> [Goal]: Turn the records below into a JSON list of strings with one string per line, skipping blank lines. Leave the pictures out.

========

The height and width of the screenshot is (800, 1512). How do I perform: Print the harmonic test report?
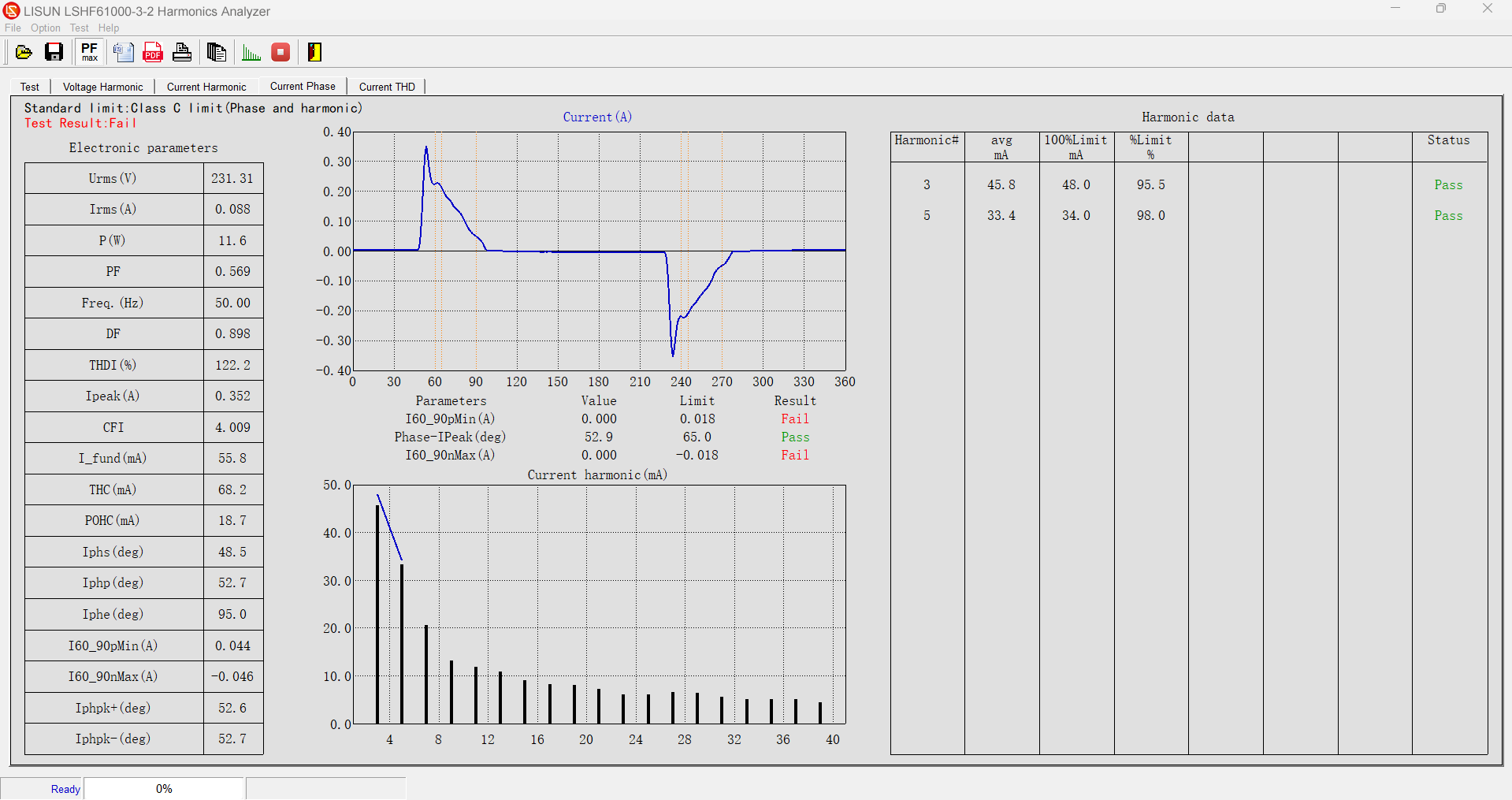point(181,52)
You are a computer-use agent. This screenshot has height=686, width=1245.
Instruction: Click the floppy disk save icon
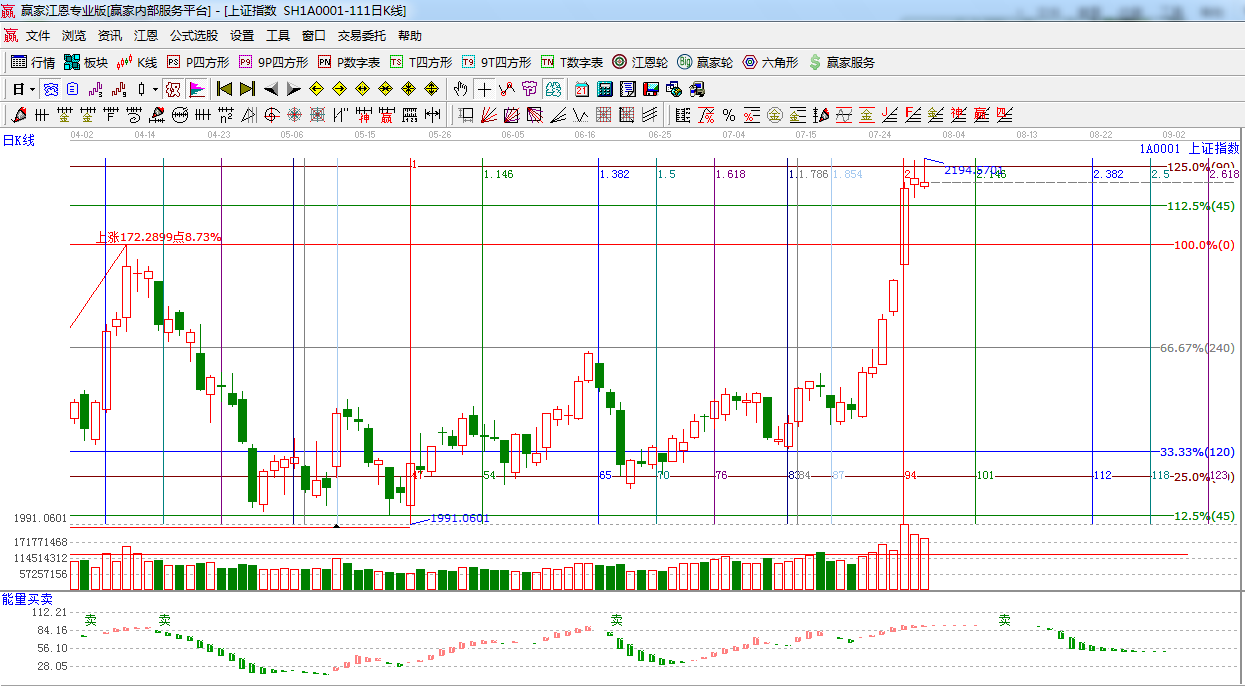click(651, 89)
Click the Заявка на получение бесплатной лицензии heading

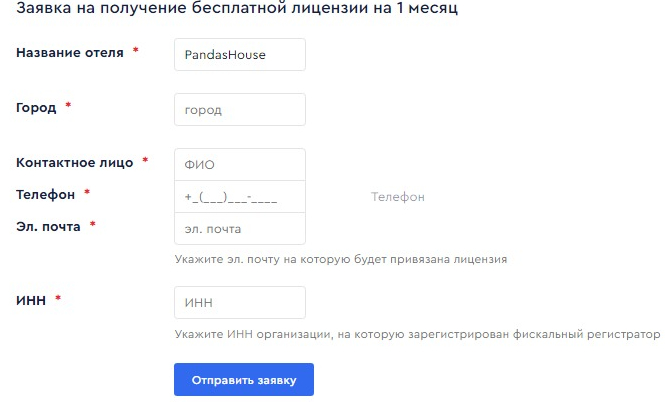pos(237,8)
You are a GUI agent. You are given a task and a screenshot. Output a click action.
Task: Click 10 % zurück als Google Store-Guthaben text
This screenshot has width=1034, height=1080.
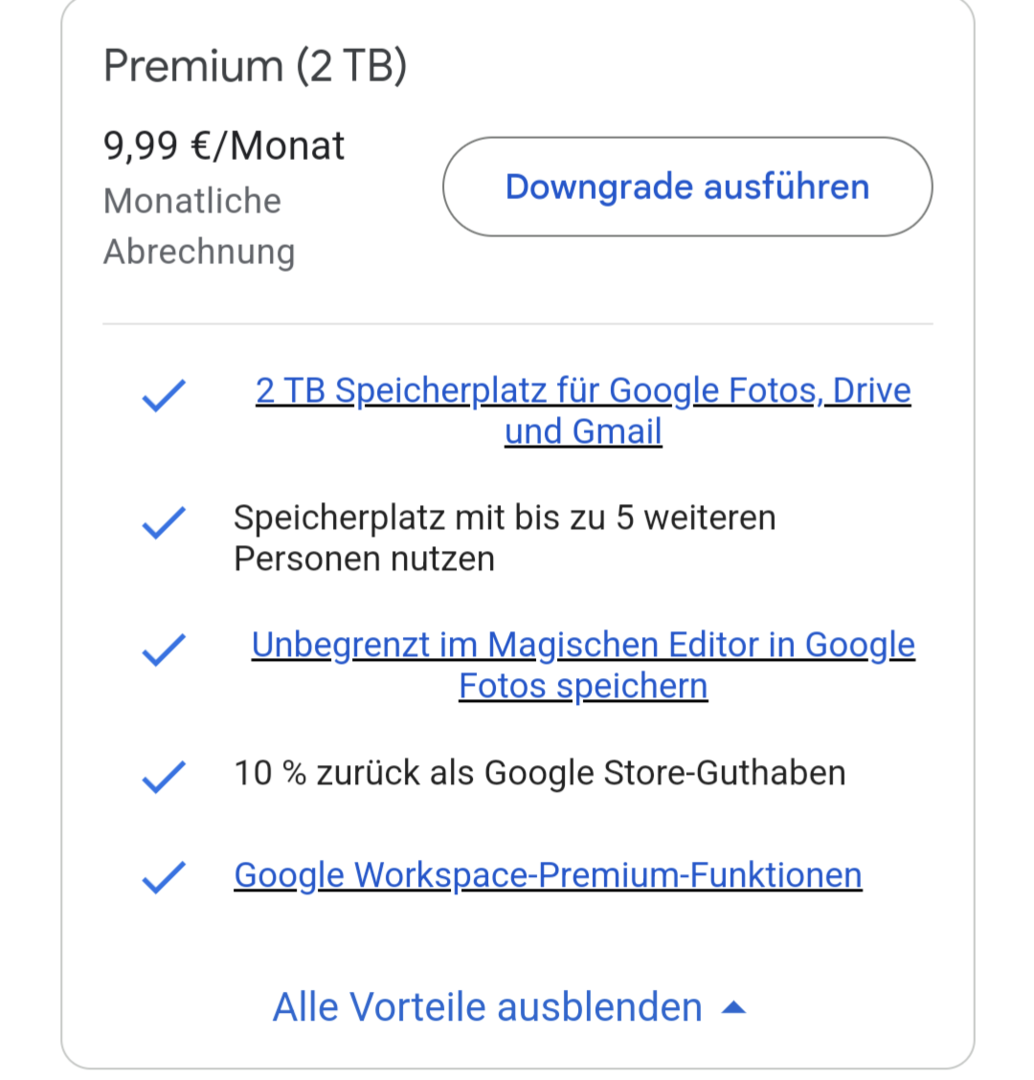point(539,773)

========

> [Complete output]:
[
  "The height and width of the screenshot is (800, 1512). How do I perform: Print the harmonic test report?",
  "point(181,52)",
  "You are a computer-use agent. This screenshot has height=686, width=1245.",
  "Instruction: Click the floppy disk save icon",
  "click(651, 89)",
  "Click the Заявка на получение бесплатной лицензии heading",
  "pos(237,8)",
  "You are a GUI agent. You are given a task and a screenshot. Output a click action.",
  "Task: Click 10 % zurück als Google Store-Guthaben text",
  "This screenshot has width=1034, height=1080.",
  "point(539,773)"
]